Key Determinants For 2022 Economy: Inflation and Fed Policy
The U.S. economy experienced a number of surprises in 2021 – some good, some bad. The outlook for the coming year is likely to be even more volatile with inflation and Federal Reserve (Fed) policy as the major factors.
- The outlook for the coming year is likely to be more volatile than 2021 with inflation and Federal Reserve (Fed) policy as the major factors.
- Key components of GDP – consumer spending and business fixed investment – rose at an annual rate of 11.7% and 11.1%, respectively, in the first half.
- Near-term inflation expectations have risen, but longer-term inflation expectations have remained consistent with the Fed’s goal.
- GDP growth should be slower, but still beyond a long-term sustainable pace. Our expectation is GDP growth will be approximately 3.5% in 2022.
Higher inflation in the spring of 2021 was narrow and expected to be transitory, but by the end of the year, there were growing fears of a more persistent, broader increase in inflation. With that, financial markets expect tighter monetary policy and a possible policy mistake. Time will tell, as they say, but investors should be prepared for the ground to shift repeatedly in 2022.
The Fed appears to face a tradeoff in 2022. If it waits too long to raise short-term interest rates and higher inflation becomes more rooted, it will eventually have to raise rates more to get inflation back down, slowing economic growth and risking a recession. The answer to questions about monetary policy is always “it depends,” but the Fed doesn’t like to surprise the markets, so there’s usually little suspense in the short term. The Federal Open Market Committee is widely expected to leave short-term interest rates unchanged following its two-day policy meeting this week, but it is likely to hint at a hike at the next meeting, in mid-March. In his press conference, Fed Chair Powell is also expected to signal that balance sheet run-off will likely begin later this year. The federal fund futures market is pricing in a March rate increase, with another two or three hikes likely by the end of the year. However, the Fed may pause as the balance sheet unwind begins. Still, expectations are that monetary policy will remain accommodative (just less so) at the end of the year. Most likely, the Fed will begin to raise short-term interest rates by the middle of 2022 and proceed gradually, but a lot depends on the evolution of the economy.
Much of the growth in 2021 was a recovery from the pandemic.
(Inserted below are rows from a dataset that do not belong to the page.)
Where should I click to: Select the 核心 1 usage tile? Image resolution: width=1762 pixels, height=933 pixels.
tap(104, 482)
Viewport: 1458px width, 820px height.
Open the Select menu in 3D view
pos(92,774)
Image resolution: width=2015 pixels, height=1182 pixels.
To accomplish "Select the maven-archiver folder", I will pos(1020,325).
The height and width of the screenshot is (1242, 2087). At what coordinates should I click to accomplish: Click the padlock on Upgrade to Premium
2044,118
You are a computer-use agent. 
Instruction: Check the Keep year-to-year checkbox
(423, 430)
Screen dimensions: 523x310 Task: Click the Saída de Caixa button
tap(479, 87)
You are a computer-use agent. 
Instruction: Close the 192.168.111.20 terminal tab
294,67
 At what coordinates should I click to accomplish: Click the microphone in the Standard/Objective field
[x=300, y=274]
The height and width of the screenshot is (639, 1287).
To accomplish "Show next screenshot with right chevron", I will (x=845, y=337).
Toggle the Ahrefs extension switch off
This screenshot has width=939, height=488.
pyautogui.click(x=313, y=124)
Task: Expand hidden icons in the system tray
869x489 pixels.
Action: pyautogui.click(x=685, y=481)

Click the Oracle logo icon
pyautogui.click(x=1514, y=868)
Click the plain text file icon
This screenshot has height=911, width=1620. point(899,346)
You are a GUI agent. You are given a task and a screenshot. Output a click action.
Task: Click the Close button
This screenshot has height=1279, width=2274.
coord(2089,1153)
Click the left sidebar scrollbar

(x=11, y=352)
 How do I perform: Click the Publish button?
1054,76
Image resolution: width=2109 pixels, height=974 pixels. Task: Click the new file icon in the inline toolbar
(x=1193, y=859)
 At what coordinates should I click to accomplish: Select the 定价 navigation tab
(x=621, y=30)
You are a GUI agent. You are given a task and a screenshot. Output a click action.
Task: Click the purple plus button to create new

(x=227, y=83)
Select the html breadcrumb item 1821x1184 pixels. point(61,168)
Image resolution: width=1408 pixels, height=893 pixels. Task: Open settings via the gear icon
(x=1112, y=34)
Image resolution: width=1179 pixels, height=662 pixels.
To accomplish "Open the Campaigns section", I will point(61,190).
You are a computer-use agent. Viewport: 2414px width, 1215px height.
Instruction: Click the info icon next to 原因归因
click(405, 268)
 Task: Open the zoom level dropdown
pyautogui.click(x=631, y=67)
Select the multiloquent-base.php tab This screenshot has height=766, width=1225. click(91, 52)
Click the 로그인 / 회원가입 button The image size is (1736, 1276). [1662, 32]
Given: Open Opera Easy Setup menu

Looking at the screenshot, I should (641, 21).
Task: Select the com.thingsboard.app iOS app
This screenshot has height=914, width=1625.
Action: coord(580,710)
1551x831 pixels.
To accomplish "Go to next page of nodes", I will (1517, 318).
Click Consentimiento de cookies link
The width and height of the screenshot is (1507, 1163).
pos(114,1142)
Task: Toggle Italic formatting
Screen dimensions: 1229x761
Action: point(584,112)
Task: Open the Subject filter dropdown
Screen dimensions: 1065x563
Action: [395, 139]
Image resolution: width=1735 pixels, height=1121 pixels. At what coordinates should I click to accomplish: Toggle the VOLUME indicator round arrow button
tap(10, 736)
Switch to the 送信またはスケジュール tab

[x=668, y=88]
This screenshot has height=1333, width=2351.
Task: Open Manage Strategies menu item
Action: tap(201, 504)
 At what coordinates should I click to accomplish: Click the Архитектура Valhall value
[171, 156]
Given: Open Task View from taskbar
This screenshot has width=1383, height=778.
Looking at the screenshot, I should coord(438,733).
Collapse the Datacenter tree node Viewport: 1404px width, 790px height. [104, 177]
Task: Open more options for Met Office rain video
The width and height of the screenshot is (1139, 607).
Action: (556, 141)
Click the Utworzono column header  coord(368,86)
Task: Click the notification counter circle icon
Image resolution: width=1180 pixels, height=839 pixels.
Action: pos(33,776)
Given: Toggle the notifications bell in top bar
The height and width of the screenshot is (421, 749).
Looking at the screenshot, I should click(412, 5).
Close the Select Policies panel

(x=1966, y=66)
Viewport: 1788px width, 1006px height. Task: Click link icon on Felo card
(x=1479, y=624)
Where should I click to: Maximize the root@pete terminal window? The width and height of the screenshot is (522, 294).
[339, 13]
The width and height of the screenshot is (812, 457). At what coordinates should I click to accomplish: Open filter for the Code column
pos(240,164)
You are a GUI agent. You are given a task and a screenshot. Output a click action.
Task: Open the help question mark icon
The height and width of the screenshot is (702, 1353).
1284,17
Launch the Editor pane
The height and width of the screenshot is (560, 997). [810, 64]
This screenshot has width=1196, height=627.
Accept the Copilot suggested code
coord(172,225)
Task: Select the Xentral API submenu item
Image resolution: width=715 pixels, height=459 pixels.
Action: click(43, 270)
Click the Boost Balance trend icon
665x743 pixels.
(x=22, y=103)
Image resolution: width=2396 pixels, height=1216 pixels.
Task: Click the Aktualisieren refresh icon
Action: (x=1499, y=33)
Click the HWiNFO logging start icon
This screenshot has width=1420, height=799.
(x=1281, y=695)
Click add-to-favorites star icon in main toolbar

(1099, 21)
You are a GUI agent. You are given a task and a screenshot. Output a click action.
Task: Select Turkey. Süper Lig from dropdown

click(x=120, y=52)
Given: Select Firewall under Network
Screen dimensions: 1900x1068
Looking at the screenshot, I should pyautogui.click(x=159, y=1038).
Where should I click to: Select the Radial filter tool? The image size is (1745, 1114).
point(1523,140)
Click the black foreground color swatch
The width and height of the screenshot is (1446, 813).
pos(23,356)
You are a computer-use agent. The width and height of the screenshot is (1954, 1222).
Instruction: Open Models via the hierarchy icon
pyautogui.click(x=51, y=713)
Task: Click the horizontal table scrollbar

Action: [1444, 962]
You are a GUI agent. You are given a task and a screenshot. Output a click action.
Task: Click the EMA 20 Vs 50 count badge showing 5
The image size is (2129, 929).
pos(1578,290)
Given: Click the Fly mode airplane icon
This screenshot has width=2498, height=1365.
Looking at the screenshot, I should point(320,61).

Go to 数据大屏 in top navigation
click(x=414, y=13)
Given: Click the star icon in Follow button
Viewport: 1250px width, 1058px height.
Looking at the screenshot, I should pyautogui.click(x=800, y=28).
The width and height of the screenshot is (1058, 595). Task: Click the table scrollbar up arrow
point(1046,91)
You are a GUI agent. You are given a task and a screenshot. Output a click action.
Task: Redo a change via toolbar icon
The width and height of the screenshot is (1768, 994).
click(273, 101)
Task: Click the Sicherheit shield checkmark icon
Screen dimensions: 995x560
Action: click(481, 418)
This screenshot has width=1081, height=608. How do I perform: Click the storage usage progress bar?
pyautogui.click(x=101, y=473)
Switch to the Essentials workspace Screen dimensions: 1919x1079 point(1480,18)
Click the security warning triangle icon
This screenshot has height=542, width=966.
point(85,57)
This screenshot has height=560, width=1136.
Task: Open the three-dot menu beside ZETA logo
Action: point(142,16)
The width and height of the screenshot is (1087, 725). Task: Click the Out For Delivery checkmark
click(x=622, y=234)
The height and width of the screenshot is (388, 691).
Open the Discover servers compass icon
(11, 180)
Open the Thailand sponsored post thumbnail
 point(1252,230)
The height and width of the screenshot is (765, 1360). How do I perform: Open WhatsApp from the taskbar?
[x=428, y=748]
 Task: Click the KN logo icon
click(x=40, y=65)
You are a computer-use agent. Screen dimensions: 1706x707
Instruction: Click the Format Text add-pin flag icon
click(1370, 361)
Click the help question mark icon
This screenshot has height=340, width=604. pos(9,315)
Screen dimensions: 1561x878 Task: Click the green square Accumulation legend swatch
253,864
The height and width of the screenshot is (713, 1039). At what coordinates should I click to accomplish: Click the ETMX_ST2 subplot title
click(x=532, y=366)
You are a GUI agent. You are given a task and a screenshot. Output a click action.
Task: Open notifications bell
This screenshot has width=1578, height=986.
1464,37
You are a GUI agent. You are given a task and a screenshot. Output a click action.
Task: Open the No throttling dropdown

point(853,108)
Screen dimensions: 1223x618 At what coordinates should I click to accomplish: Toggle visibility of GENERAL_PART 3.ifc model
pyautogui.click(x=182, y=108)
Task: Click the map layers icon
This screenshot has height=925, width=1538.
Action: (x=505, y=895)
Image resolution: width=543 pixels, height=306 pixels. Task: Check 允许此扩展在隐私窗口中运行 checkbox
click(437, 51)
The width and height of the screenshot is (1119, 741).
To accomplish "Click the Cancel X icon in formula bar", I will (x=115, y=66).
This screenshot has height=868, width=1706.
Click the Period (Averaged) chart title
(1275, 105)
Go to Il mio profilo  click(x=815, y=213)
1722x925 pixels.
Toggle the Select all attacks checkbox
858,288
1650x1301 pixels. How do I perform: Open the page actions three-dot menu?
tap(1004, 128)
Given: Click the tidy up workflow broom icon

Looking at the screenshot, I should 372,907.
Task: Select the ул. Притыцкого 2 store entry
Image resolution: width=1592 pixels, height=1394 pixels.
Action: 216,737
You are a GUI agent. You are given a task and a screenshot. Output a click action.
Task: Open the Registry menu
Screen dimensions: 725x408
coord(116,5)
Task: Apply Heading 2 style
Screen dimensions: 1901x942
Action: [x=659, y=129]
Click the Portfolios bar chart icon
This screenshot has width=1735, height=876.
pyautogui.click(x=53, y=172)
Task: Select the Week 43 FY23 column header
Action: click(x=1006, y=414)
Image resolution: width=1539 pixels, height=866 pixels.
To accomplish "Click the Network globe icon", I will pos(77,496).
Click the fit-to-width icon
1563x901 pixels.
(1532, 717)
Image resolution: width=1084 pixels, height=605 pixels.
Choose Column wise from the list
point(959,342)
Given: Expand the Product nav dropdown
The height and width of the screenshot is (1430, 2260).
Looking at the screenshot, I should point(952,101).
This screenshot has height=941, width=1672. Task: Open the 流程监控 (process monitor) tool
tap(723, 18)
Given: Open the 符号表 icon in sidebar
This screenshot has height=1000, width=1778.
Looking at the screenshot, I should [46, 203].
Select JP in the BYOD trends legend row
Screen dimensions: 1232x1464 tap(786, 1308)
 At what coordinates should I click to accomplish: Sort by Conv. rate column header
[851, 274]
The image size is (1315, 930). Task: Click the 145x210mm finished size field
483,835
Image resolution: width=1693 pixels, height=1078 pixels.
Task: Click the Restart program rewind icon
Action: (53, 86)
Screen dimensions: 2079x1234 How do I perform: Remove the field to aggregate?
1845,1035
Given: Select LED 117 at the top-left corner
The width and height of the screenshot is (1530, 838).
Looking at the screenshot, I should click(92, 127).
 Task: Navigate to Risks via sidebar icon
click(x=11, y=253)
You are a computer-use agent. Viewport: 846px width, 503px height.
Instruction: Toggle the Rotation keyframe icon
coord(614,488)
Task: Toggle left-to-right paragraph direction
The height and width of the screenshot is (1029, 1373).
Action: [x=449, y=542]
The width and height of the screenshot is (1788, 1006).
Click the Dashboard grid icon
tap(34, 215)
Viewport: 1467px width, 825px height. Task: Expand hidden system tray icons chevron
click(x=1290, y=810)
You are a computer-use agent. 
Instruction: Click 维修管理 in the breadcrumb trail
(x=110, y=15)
A key factor in the 2022 outlook is that there will be less to rebound from. With less ground to make up, GDP growth should be slower, but still beyond a long-term sustainable pace. Our expectation is GDP growth will be approximately 3.5% in 2022.
Fiscal policy will be contractionary compared to 2021. Labor market constraints are also likely to remain an impediment to faster growth. Higher wages should pull many back into the workforce, providing some upside to the growth outlook, but it’s hard to say for certain.
We’re unlikely to see another round of government support for individuals. At the same time, consumer spending growth should remain supported by a strong trend in wage and salary income. Some of the 2021 government support was saved, showing up in higher balances in checking and savings accounts. That savings will be reduced over time, but should provide some near-term cushion for spending.
While consumer spending did not shift back from goods to services in 2021, that ought to show up more in 2022 – but a lot depends on variants of the virus. A lockdown of the economy is unlikely, but fear of the virus may dissuade some individuals from returning to pre-pandemic spending patterns.
Strength in corporate profits supported business fixed investment in 2021. That support should continue in 2022, but at a more moderate pace. Geopolitical tensions could be an issue in 2022, but the Fed will be the major factor, with the policy outlook expected to vary with the incoming data. Investors should watch developments closely and be prepared.